Par Michel Torres
Une vidéo, récemment devenue virale, montrait l'attachant sénateur Marco Rubio, très préoccupé par le fait que des pays comme la Russie, la Chine et le Brésil passent des accords pour échanger et commercialiser des produits et des services avec leurs propres monnaies, et non avec l'omniprésent et omnipotent dollar. Marco Rubio, avec une naïveté étonnante, a admis que pour l'empire, cela représentait un risque énorme : comment pourrait-il ensuite sanctionner des pays si le dollar n'était plus indispensable ?

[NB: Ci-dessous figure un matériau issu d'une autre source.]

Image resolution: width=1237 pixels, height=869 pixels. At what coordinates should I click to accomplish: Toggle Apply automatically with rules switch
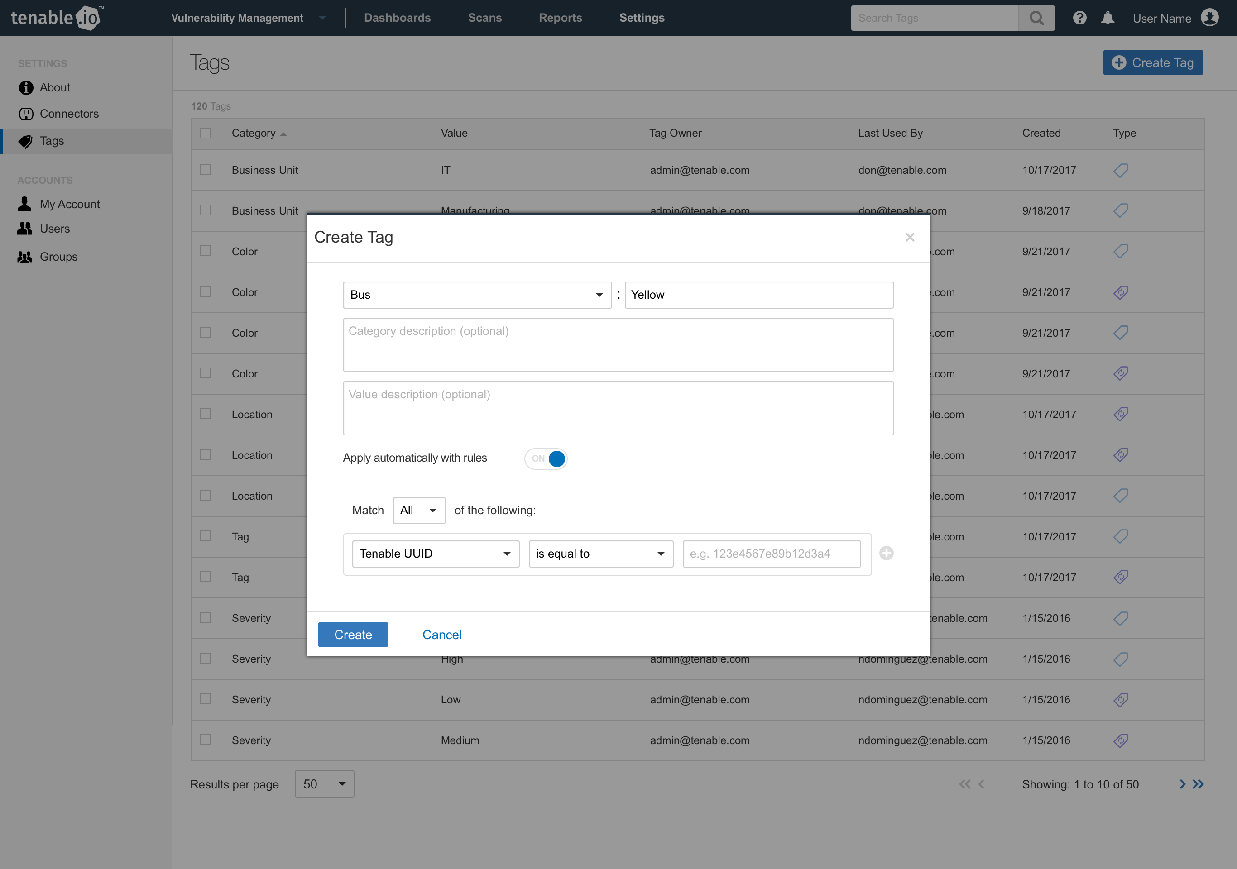[x=546, y=458]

Il est compréhensible que dans une architecture financière mondiale basée sur la spéculation, le pouvoir et les symboles puissent presque être considérés comme des valeurs agrégées de l'économie. Le dollar a été le symbole de l'impérialisme nord-américain, sa monnaie de conquête et de soumission, dans la mesure où il a permis que la grande majorité des transactions internationales se fassent dans cette monnaie. L'euro, monnaie de la communauté européenne, même s'il a connu des moments de plus grande valorisation quantitative, n'a pas dépassé le stade de la subsidiarité, tandis que l'Union européenne se comporte, de manière explicite ou voilée, comme un vassal des États-Unis.
Mais le fait que des nations "ennemies" commencent à entrer dans l'arène financière, qu'elles commencent à remettre en question et à ne pas respecter le sacro-saint monopole du dollar, implique que les États-Unis sont en train de perdre du muscle. Leur symbole s'épuise, la capacité d'expansion de leur économie s'amenuise et leur domination mondiale est de plus en plus compromise.
Cela signifie-t-il que le monde multipolaire dont on parle tant est enfin arrivé et que la propriété hégémonique de l'empire s'est finalement épuisée ?
Malheureusement, non. Les États-Unis restent le maître du monde. Les États-Unis possèdent toujours le monde. Leurs centaines de bases militaires, leurs centaines de milliers de soldats à l'étranger, leur influence sur les nations qui dépendent d'eux en font toujours la première puissance internationale. Mais ce statut est aujourd'hui remis en cause comme jamais auparavant, du moins depuis l'effondrement du camp socialiste en Europe.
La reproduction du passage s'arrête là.